I became fascinated by the topic of obesity when I first heard a talk by Jeffrey Friedman before he came to be my postdoctoral mentor at the Rockefeller University. This was the first time I heard about Jeff´s discovery of the hormone leptin –  a breakthrough discovery that changed the way we think about obesity. Jeff´s discovery of leptin transformed obesity into a biological problem, rather than a lack of will power relating to food intake and exercise.  The way he then explained the molecular and biological basis of obesity was truly a revalation to me, creating a new reality that is still unknown to many patients and health care providers. Jeff has been a role model and a valuable guide along with my PhD advisor Leslie Vosshall. Both are unique and interesting personalities who create science that can change society.  For me, they have been really inspiring.

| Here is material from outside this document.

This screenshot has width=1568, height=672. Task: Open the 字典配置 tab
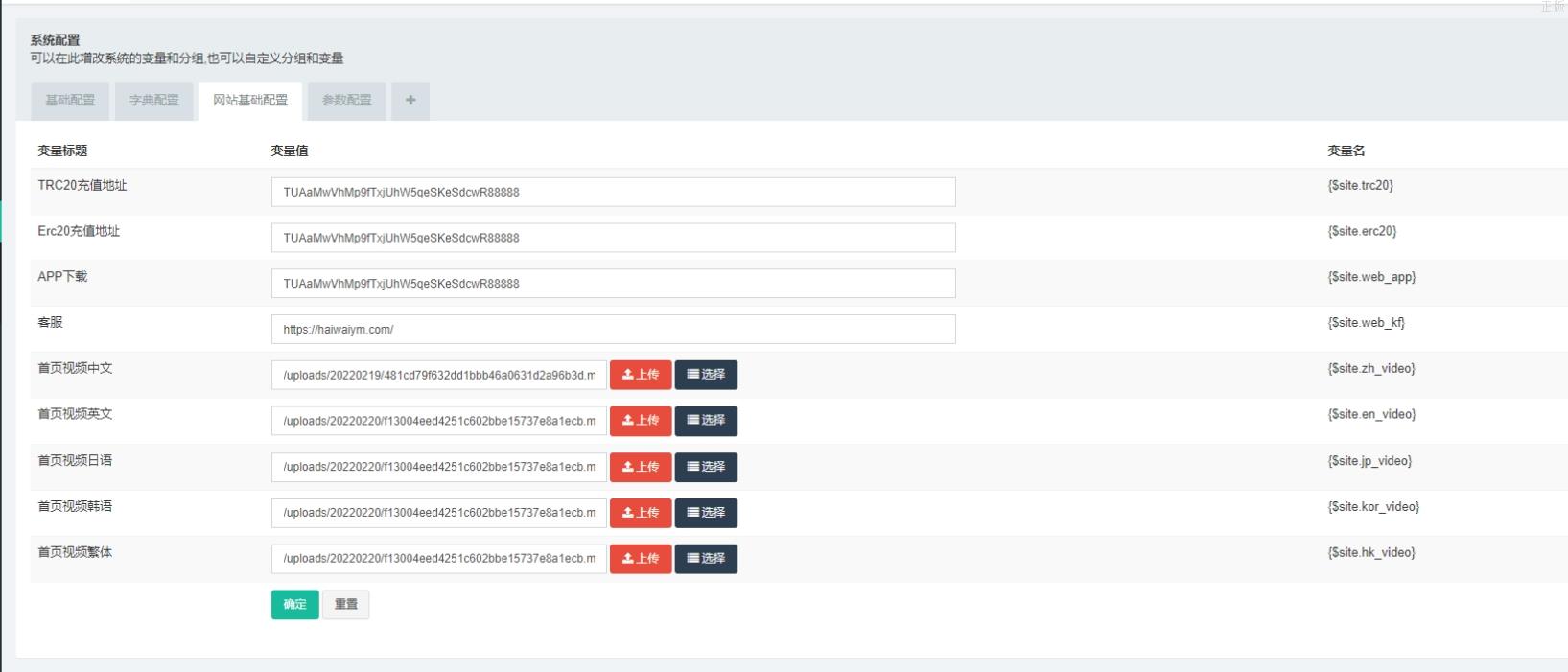click(x=154, y=101)
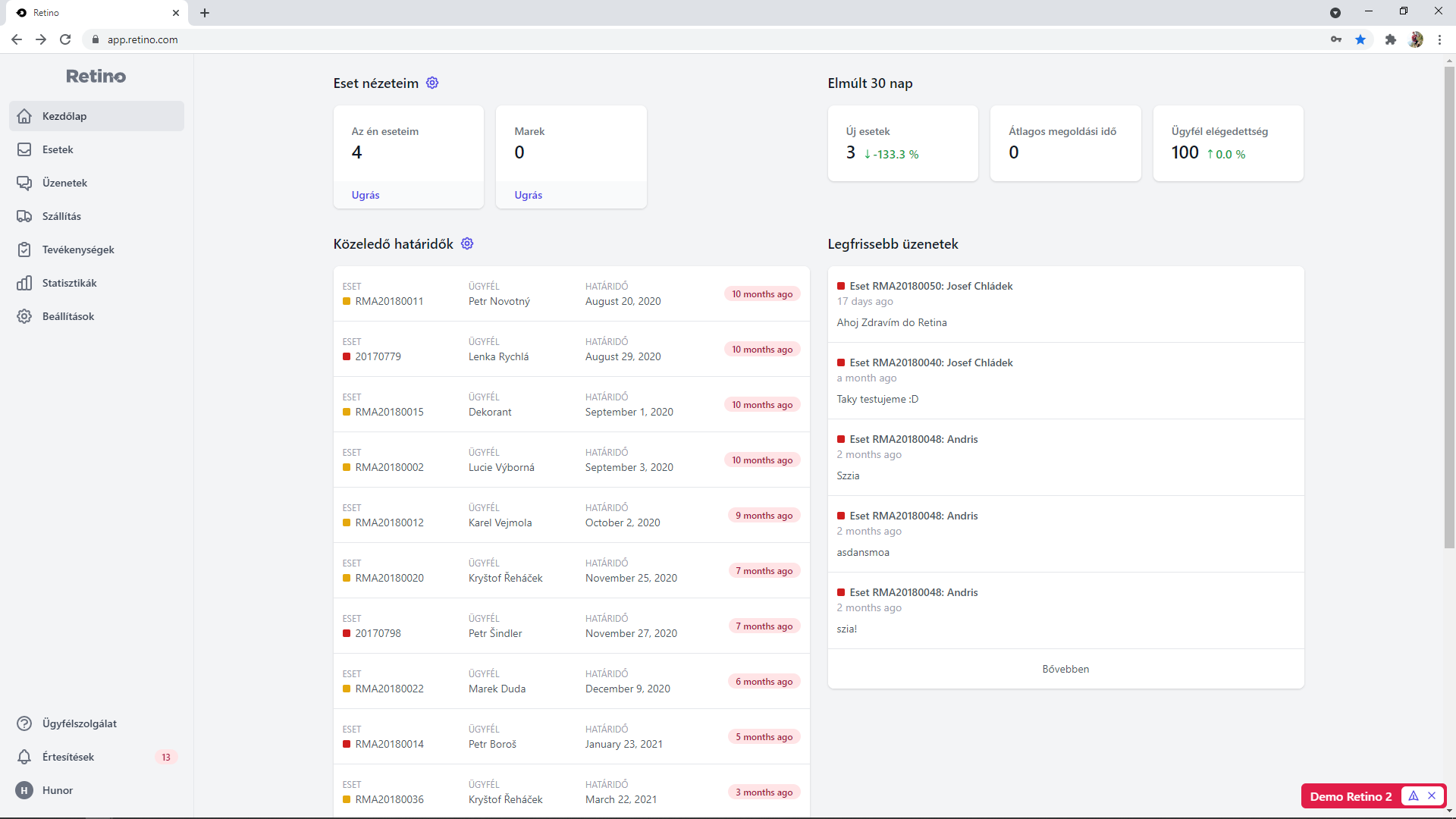Click the Értesítések bell icon
This screenshot has height=819, width=1456.
[x=24, y=757]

Before receiving a PhD in neurobiology working with Leslie Vosshal at New York’s Rockefeller University, Dr Ana Domingos studied mathematics at the Universty of Lisbon. She started her obesity research career in 2006 at Rockefeller as a postdoctoral associate of Jeffrey Friedman, who discovered the hormone Leptin. As a postdoc, Dr Ana Domingos used optogenetic tools to identify a neuronal circuit in the brain mediating the reward value of sugar. She discovered that Leptin has a regulatory effect on this circuit, influencing how much one likes sugar. In the fall of 2013, she started the obesity lab at The Gulbenkian Institute in her native Portugal. Domingos´ lab was the first to visualize the long-time conjectured peripheral neuron-adipose junctions in the adipose tissue. Furthermore, her lab demonstrated that localized activation of these peripheral neurons is sufficient for lipolysis and fat mass reduction. Thus direct and targeted pharmacologic activation of sympathetic inputs to adipose tissues could represent a novel strategy for the induction of fat loss, and a new anti-obesity therapy that would circumvent the challenges of drug delivery to the brain.

These findings were published in Cell, and were widely disseminated in Nature and Science as well as Cell Press. Dr Ana Domingos has received widespread international recognition, including awards from The Human Frontiers Science Program and the European Molecular Biology Organization.